**PROBLEM TO SOLVE:**
Please copy the rows below exactly as they appear, line for line.

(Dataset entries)
>>

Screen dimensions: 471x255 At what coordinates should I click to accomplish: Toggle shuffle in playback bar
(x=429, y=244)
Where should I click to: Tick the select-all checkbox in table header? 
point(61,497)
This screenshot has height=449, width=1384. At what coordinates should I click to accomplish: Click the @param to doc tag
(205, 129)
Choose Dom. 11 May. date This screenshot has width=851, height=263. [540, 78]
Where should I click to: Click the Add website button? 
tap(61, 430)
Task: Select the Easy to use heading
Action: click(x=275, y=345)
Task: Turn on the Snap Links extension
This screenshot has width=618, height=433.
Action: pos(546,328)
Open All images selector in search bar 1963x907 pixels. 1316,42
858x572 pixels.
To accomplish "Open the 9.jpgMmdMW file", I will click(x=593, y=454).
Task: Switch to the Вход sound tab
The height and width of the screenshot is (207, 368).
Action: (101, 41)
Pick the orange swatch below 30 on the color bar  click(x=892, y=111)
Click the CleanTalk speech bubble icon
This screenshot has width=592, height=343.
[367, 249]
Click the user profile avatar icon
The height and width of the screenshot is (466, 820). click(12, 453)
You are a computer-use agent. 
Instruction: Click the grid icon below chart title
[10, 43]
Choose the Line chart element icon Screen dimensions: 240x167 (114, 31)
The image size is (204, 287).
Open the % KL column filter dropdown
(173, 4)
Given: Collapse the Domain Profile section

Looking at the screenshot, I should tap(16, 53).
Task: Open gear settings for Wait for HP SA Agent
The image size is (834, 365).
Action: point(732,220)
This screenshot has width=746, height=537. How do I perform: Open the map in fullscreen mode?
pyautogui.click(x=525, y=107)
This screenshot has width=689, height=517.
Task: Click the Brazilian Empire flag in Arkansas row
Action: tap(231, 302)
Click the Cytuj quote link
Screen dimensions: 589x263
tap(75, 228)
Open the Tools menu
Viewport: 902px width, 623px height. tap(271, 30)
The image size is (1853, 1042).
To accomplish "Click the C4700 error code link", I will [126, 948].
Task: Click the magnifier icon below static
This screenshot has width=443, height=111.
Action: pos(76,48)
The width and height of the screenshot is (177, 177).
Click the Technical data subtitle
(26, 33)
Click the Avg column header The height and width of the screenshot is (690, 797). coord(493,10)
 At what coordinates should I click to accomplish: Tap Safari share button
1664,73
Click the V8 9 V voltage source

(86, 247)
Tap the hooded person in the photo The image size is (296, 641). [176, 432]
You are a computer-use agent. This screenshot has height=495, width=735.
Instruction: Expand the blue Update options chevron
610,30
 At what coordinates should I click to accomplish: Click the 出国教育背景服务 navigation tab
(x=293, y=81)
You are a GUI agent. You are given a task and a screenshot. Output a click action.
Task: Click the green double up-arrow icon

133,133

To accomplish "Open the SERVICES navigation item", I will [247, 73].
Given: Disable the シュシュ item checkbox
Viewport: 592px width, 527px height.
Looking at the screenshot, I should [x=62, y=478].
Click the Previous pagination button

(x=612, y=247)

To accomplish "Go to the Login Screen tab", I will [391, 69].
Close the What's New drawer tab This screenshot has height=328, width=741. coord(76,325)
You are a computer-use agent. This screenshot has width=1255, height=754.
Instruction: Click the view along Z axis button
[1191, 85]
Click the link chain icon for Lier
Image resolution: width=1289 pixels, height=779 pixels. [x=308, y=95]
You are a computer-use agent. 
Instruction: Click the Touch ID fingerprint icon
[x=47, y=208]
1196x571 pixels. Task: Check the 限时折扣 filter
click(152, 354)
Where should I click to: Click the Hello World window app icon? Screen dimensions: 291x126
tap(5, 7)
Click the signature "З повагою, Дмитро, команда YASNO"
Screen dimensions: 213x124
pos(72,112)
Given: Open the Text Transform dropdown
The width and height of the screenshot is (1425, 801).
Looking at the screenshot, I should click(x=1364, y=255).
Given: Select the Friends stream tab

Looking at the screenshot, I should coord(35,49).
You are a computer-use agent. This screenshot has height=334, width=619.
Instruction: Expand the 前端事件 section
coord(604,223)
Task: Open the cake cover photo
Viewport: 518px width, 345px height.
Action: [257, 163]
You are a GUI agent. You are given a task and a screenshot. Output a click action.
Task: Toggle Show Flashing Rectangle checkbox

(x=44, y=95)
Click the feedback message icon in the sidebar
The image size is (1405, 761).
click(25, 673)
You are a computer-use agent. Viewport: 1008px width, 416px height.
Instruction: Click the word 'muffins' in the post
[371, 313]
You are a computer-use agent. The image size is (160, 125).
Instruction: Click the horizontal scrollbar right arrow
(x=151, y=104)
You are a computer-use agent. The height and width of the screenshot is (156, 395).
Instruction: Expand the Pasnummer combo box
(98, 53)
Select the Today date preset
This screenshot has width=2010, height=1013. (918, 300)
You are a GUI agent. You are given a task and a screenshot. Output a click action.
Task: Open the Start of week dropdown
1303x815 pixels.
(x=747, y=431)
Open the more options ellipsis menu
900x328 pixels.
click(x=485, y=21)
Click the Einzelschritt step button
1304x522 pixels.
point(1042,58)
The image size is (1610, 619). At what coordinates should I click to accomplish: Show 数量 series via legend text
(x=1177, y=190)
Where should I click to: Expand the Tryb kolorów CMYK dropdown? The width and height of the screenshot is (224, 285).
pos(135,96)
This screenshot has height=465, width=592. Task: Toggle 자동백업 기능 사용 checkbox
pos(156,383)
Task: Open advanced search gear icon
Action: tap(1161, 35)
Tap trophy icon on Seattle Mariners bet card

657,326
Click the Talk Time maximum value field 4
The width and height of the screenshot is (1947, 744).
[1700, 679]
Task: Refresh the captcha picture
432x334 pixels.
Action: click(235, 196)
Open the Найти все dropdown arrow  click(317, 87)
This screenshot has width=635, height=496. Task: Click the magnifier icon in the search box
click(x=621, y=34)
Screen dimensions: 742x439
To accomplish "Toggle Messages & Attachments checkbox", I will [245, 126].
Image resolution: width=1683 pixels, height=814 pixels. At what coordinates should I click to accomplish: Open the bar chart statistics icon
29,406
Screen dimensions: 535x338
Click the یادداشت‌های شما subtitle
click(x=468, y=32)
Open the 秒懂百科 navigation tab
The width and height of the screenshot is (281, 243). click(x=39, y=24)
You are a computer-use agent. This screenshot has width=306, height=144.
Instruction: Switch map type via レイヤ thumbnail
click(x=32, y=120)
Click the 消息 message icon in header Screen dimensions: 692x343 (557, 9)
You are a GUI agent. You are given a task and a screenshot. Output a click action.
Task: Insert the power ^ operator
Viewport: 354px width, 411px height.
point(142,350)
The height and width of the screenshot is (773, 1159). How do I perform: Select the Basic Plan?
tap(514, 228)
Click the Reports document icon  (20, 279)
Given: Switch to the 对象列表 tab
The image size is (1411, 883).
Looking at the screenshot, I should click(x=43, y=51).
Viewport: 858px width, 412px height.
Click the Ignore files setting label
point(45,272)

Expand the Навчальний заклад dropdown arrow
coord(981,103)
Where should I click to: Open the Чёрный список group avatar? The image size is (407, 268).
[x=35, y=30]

<<

**THE OUTPUT:**
Screen dimensions: 471x255 At what coordinates should I click to accomplish: Toggle shuffle in playback bar
(x=429, y=244)
Where should I click to: Tick the select-all checkbox in table header? 
point(61,497)
This screenshot has height=449, width=1384. At what coordinates should I click to accomplish: Click the @param to doc tag
(205, 129)
Choose Dom. 11 May. date This screenshot has width=851, height=263. [540, 78]
Where should I click to: Click the Add website button? 
tap(61, 430)
Task: Select the Easy to use heading
Action: click(x=275, y=345)
Task: Turn on the Snap Links extension
This screenshot has width=618, height=433.
Action: pos(546,328)
Open All images selector in search bar 1963x907 pixels. 1316,42
858x572 pixels.
To accomplish "Open the 9.jpgMmdMW file", I will click(x=593, y=454).
Task: Switch to the Вход sound tab
The height and width of the screenshot is (207, 368).
Action: (101, 41)
Pick the orange swatch below 30 on the color bar  click(x=892, y=111)
Click the CleanTalk speech bubble icon
This screenshot has width=592, height=343.
[367, 249]
Click the user profile avatar icon
The height and width of the screenshot is (466, 820). click(12, 453)
You are a computer-use agent. 
Instruction: Click the grid icon below chart title
[10, 43]
Choose the Line chart element icon Screen dimensions: 240x167 (114, 31)
The image size is (204, 287).
Open the % KL column filter dropdown
(173, 4)
Given: Collapse the Domain Profile section

Looking at the screenshot, I should tap(16, 53).
Task: Open gear settings for Wait for HP SA Agent
The image size is (834, 365).
Action: point(732,220)
This screenshot has width=746, height=537. How do I perform: Open the map in fullscreen mode?
pyautogui.click(x=525, y=107)
This screenshot has width=689, height=517.
Task: Click the Brazilian Empire flag in Arkansas row
Action: tap(231, 302)
Click the Cytuj quote link
Screen dimensions: 589x263
tap(75, 228)
Open the Tools menu
Viewport: 902px width, 623px height. tap(271, 30)
The image size is (1853, 1042).
To accomplish "Click the C4700 error code link", I will [126, 948].
Task: Click the magnifier icon below static
This screenshot has width=443, height=111.
Action: pos(76,48)
The width and height of the screenshot is (177, 177).
Click the Technical data subtitle
(26, 33)
Click the Avg column header The height and width of the screenshot is (690, 797). coord(493,10)
 At what coordinates should I click to accomplish: Tap Safari share button
1664,73
Click the V8 9 V voltage source

(86, 247)
Tap the hooded person in the photo The image size is (296, 641). [176, 432]
You are a computer-use agent. This screenshot has height=495, width=735.
Instruction: Expand the blue Update options chevron
610,30
 At what coordinates should I click to accomplish: Click the 出国教育背景服务 navigation tab
(x=293, y=81)
You are a GUI agent. You are given a task and a screenshot. Output a click action.
Task: Click the green double up-arrow icon

133,133

To accomplish "Open the SERVICES navigation item", I will [247, 73].
Given: Disable the シュシュ item checkbox
Viewport: 592px width, 527px height.
Looking at the screenshot, I should [x=62, y=478].
Click the Previous pagination button

(x=612, y=247)

To accomplish "Go to the Login Screen tab", I will [391, 69].
Close the What's New drawer tab This screenshot has height=328, width=741. coord(76,325)
You are a computer-use agent. This screenshot has width=1255, height=754.
Instruction: Click the view along Z axis button
[1191, 85]
Click the link chain icon for Lier
Image resolution: width=1289 pixels, height=779 pixels. [x=308, y=95]
You are a computer-use agent. 
Instruction: Click the Touch ID fingerprint icon
[x=47, y=208]
1196x571 pixels. Task: Check the 限时折扣 filter
click(152, 354)
Where should I click to: Click the Hello World window app icon? Screen dimensions: 291x126
tap(5, 7)
Click the signature "З повагою, Дмитро, команда YASNO"
Screen dimensions: 213x124
pos(72,112)
Given: Open the Text Transform dropdown
The width and height of the screenshot is (1425, 801).
Looking at the screenshot, I should click(x=1364, y=255).
Given: Select the Friends stream tab

Looking at the screenshot, I should coord(35,49).
You are a computer-use agent. This screenshot has height=334, width=619.
Instruction: Expand the 前端事件 section
coord(604,223)
Task: Open the cake cover photo
Viewport: 518px width, 345px height.
Action: [257, 163]
You are a GUI agent. You are given a task and a screenshot. Output a click action.
Task: Toggle Show Flashing Rectangle checkbox

(x=44, y=95)
Click the feedback message icon in the sidebar
The image size is (1405, 761).
click(25, 673)
You are a computer-use agent. Viewport: 1008px width, 416px height.
Instruction: Click the word 'muffins' in the post
[371, 313]
You are a computer-use agent. The image size is (160, 125).
Instruction: Click the horizontal scrollbar right arrow
(x=151, y=104)
You are a computer-use agent. The height and width of the screenshot is (156, 395).
Instruction: Expand the Pasnummer combo box
(98, 53)
Select the Today date preset
This screenshot has width=2010, height=1013. (918, 300)
You are a GUI agent. You are given a task and a screenshot. Output a click action.
Task: Open the Start of week dropdown
1303x815 pixels.
(x=747, y=431)
Open the more options ellipsis menu
900x328 pixels.
click(x=485, y=21)
Click the Einzelschritt step button
1304x522 pixels.
point(1042,58)
The image size is (1610, 619). At what coordinates should I click to accomplish: Show 数量 series via legend text
(x=1177, y=190)
Where should I click to: Expand the Tryb kolorów CMYK dropdown? The width and height of the screenshot is (224, 285).
pos(135,96)
This screenshot has height=465, width=592. Task: Toggle 자동백업 기능 사용 checkbox
pos(156,383)
Task: Open advanced search gear icon
Action: tap(1161, 35)
Tap trophy icon on Seattle Mariners bet card

657,326
Click the Talk Time maximum value field 4
The width and height of the screenshot is (1947, 744).
[1700, 679]
Task: Refresh the captcha picture
432x334 pixels.
Action: click(235, 196)
Open the Найти все dropdown arrow  click(317, 87)
This screenshot has width=635, height=496. Task: Click the magnifier icon in the search box
click(x=621, y=34)
Screen dimensions: 742x439
To accomplish "Toggle Messages & Attachments checkbox", I will [245, 126].
Image resolution: width=1683 pixels, height=814 pixels. At what coordinates should I click to accomplish: Open the bar chart statistics icon
29,406
Screen dimensions: 535x338
Click the یادداشت‌های شما subtitle
click(x=468, y=32)
Open the 秒懂百科 navigation tab
The width and height of the screenshot is (281, 243). click(x=39, y=24)
You are a computer-use agent. This screenshot has width=306, height=144.
Instruction: Switch map type via レイヤ thumbnail
click(x=32, y=120)
Click the 消息 message icon in header Screen dimensions: 692x343 (557, 9)
You are a GUI agent. You are given a task and a screenshot. Output a click action.
Task: Insert the power ^ operator
Viewport: 354px width, 411px height.
point(142,350)
The height and width of the screenshot is (773, 1159). How do I perform: Select the Basic Plan?
tap(514, 228)
Click the Reports document icon  (20, 279)
Given: Switch to the 对象列表 tab
The image size is (1411, 883).
Looking at the screenshot, I should click(x=43, y=51).
Viewport: 858px width, 412px height.
Click the Ignore files setting label
point(45,272)

Expand the Навчальний заклад dropdown arrow
coord(981,103)
Where should I click to: Open the Чёрный список group avatar? The image size is (407, 268).
[x=35, y=30]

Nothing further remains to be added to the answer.